• [Task to carry out] The answer is to be an exact copy of the lines below running from the line with "Click the US flag icon beside Homex" down to the line with "The image size is (429, 321).", both ends included, and nothing more.

◇ ◇ ◇ ◇ ◇

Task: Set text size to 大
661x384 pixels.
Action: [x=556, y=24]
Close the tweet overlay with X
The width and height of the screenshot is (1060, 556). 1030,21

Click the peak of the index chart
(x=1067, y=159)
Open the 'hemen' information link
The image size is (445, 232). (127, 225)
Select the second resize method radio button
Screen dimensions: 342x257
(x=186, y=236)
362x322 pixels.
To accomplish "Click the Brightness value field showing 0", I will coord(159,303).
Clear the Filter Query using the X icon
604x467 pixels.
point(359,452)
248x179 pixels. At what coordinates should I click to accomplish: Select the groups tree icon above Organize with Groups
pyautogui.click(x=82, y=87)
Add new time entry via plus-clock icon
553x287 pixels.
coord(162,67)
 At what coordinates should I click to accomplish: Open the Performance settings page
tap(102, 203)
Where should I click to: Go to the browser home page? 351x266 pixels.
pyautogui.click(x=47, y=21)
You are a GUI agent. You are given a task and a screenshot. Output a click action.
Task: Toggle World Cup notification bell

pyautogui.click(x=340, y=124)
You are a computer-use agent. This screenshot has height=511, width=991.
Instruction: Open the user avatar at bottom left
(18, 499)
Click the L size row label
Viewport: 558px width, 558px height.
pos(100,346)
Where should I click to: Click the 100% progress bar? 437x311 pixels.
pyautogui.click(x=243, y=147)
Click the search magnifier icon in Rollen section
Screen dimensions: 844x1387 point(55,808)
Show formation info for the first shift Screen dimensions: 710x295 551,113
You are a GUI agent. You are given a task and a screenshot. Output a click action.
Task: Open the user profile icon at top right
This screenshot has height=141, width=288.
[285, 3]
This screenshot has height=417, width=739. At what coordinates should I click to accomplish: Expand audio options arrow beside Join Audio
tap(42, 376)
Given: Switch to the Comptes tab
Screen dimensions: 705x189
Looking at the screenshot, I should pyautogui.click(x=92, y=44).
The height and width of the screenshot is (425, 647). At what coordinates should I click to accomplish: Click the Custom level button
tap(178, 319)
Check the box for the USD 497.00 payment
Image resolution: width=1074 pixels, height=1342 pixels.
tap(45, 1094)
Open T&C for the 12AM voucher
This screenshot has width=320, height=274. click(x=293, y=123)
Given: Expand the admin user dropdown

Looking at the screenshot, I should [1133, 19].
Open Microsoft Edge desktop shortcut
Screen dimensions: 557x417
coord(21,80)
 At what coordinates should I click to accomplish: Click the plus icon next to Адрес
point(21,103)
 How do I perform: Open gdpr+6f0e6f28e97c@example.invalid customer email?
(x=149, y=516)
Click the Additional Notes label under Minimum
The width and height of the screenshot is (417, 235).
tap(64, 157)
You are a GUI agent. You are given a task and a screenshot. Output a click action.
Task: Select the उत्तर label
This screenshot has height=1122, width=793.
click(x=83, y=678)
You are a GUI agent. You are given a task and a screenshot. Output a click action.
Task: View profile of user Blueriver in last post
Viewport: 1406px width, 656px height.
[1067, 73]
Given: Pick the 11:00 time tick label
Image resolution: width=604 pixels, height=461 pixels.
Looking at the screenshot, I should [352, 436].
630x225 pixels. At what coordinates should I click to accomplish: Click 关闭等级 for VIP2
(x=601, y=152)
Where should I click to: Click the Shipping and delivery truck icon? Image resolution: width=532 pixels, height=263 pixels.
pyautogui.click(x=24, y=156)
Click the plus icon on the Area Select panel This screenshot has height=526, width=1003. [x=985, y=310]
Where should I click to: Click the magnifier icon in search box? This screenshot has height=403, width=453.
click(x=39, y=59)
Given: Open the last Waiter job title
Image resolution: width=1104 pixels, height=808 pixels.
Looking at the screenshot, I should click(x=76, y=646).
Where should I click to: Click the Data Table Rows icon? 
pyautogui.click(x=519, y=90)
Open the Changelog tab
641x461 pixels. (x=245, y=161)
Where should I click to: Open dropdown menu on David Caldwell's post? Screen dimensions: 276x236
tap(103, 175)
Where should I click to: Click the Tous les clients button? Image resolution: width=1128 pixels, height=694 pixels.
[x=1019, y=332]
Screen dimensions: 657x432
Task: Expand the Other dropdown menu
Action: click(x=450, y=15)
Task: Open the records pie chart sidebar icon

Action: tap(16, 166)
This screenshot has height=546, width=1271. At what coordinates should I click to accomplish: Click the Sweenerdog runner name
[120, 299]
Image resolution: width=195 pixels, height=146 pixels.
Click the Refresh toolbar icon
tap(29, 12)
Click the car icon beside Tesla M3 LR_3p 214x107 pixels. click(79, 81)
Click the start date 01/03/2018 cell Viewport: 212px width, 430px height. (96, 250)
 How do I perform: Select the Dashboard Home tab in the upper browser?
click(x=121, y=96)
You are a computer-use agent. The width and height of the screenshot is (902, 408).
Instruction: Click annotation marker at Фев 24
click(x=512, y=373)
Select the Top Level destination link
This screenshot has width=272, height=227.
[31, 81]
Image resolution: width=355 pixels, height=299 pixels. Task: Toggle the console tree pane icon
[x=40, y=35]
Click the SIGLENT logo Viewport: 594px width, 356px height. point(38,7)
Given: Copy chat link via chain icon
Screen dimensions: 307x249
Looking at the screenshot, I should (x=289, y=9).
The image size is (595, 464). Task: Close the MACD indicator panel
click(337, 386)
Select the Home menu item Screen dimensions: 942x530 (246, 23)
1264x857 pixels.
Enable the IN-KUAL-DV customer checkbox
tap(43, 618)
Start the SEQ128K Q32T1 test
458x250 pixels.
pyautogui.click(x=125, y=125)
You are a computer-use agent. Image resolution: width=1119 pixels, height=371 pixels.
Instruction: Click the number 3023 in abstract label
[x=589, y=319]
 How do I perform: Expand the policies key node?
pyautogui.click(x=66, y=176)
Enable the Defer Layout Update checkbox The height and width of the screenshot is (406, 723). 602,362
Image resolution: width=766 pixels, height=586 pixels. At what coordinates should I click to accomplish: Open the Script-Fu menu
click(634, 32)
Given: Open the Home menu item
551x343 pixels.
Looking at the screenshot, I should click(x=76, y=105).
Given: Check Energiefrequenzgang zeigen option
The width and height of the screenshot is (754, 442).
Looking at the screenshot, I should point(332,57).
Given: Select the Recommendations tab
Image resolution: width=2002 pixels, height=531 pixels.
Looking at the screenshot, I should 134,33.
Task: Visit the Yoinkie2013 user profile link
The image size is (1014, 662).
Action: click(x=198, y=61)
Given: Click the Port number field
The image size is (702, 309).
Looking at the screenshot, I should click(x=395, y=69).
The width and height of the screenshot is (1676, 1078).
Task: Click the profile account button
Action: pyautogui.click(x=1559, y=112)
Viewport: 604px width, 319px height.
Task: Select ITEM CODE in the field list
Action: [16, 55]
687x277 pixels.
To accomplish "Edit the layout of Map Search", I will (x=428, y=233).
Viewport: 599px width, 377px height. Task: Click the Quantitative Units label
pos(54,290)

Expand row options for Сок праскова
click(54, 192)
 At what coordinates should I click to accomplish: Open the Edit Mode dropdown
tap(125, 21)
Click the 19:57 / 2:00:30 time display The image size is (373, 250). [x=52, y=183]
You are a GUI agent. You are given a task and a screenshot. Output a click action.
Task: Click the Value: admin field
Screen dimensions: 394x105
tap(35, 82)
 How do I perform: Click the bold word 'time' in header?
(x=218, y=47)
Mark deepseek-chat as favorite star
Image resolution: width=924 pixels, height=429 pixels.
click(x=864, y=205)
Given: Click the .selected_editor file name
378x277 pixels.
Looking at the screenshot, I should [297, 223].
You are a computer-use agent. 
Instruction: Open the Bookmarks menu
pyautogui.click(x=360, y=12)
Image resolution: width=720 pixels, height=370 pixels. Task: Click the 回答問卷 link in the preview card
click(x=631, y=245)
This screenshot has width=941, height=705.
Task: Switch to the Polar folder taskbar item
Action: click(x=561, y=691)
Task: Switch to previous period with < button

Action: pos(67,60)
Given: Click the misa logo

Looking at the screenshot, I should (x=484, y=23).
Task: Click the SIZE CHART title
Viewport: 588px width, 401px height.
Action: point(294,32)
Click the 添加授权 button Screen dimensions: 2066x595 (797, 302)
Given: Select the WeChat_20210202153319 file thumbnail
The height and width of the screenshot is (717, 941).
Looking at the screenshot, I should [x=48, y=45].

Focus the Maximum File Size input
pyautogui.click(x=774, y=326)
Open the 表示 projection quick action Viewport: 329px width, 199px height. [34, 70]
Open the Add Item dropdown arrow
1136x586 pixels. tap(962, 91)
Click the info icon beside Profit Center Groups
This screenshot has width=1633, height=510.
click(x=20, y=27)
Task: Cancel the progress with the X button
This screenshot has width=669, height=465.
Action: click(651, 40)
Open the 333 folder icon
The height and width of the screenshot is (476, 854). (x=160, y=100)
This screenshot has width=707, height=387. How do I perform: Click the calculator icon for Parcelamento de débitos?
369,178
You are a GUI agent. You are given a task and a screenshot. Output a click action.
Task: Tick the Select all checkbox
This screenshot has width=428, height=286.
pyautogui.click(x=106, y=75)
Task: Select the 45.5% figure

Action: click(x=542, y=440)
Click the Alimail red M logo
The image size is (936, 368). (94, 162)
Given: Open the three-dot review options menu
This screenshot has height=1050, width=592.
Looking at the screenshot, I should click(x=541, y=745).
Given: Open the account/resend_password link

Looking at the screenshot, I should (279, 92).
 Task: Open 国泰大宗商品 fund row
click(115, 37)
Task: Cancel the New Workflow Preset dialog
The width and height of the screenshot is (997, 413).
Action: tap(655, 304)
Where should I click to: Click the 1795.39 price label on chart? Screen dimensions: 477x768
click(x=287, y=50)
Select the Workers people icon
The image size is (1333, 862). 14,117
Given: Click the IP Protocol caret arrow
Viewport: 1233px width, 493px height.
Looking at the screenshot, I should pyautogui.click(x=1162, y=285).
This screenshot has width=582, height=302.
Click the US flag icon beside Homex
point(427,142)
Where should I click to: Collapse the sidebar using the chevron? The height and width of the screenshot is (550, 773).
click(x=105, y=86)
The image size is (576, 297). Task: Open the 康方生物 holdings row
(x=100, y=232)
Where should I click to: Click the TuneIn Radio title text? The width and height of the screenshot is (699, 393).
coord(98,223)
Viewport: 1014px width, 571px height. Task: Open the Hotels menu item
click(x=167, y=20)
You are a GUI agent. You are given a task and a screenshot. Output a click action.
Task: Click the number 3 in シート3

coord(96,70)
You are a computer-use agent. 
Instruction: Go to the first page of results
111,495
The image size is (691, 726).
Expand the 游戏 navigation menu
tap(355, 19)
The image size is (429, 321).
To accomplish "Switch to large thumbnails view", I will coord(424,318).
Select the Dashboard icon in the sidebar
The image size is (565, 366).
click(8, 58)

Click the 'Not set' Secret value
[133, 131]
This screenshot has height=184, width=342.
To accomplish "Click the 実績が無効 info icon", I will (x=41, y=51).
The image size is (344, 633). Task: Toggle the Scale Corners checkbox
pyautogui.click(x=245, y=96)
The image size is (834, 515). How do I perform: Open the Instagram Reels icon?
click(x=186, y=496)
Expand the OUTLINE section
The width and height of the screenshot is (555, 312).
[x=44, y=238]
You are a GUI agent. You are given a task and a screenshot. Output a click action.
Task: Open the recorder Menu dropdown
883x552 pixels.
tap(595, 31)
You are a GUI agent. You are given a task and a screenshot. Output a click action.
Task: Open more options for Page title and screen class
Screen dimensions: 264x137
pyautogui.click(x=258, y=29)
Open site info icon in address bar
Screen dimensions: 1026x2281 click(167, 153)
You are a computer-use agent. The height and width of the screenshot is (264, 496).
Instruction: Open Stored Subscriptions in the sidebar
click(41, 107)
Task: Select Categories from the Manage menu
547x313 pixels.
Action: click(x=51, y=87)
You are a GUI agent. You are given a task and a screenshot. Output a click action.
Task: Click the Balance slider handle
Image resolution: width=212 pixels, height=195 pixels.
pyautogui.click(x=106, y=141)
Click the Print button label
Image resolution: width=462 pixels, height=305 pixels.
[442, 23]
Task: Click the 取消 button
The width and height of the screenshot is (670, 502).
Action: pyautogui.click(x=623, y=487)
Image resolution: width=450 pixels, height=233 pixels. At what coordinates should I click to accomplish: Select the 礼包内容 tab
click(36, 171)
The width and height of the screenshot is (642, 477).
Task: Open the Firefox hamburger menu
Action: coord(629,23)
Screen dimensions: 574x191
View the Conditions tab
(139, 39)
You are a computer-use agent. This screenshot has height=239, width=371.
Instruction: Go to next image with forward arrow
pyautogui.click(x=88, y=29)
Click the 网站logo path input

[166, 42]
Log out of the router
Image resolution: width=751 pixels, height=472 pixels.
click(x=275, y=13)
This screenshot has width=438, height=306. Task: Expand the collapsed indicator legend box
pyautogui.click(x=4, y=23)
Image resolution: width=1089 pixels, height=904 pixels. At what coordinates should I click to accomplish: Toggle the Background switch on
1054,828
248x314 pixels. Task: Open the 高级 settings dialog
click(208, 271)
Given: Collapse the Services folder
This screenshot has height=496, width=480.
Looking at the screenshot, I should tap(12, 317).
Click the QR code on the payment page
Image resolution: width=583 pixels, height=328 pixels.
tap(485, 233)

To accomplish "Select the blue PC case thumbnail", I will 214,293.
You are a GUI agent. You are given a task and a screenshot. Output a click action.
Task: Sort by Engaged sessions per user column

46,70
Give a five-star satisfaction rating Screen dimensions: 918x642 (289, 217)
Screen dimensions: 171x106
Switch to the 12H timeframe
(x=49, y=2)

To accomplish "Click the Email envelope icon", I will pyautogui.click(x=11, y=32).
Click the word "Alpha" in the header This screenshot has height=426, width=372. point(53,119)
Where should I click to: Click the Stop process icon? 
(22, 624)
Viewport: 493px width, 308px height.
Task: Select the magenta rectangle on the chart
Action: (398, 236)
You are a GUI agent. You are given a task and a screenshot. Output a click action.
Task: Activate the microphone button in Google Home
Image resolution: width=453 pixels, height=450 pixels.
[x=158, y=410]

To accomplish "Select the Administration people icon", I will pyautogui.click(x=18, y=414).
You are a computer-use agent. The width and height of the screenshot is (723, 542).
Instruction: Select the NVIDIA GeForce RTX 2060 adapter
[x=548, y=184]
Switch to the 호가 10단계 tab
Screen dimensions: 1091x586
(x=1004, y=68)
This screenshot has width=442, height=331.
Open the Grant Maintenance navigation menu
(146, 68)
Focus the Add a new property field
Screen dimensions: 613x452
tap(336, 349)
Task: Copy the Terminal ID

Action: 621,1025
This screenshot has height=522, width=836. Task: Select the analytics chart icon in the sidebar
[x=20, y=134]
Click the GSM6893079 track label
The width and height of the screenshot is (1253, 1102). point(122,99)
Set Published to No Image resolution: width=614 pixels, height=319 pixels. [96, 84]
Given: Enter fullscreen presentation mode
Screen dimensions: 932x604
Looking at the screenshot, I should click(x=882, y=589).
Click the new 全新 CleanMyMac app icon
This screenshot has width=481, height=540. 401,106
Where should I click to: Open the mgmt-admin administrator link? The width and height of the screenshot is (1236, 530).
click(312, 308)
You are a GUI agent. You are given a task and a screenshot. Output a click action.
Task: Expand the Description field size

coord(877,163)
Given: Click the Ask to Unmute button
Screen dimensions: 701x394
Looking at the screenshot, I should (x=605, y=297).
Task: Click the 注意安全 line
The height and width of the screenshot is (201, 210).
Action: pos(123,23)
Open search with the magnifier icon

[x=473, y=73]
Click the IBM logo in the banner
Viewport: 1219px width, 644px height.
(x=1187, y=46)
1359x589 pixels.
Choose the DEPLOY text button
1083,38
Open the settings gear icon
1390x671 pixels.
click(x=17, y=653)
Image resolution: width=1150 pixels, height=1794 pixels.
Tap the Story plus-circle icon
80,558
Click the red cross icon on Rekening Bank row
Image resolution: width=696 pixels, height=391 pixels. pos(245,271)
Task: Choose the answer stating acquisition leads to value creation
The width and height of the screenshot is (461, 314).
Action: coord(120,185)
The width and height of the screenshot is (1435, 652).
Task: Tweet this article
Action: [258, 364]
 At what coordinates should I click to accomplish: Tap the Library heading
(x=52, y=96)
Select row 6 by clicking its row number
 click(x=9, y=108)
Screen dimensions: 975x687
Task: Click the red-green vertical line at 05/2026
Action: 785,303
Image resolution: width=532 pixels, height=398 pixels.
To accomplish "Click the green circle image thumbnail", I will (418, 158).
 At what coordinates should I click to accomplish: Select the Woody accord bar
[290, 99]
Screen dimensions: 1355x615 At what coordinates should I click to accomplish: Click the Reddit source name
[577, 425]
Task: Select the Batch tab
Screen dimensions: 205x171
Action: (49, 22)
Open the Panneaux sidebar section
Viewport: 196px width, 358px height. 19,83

◇ ◇ ◇ ◇ ◇

• [Response to this exercise]
Click the US flag icon beside Homex
point(427,142)
Where should I click to: Collapse the sidebar using the chevron? The height and width of the screenshot is (550, 773).
click(x=105, y=86)
The image size is (576, 297). Task: Open the 康方生物 holdings row
(x=100, y=232)
Where should I click to: Click the TuneIn Radio title text? The width and height of the screenshot is (699, 393).
coord(98,223)
Viewport: 1014px width, 571px height. Task: Open the Hotels menu item
click(x=167, y=20)
You are a GUI agent. You are given a task and a screenshot. Output a click action.
Task: Click the number 3 in シート3

coord(96,70)
You are a computer-use agent. 
Instruction: Go to the first page of results
111,495
The image size is (691, 726).
Expand the 游戏 navigation menu
tap(355, 19)
The image size is (429, 321).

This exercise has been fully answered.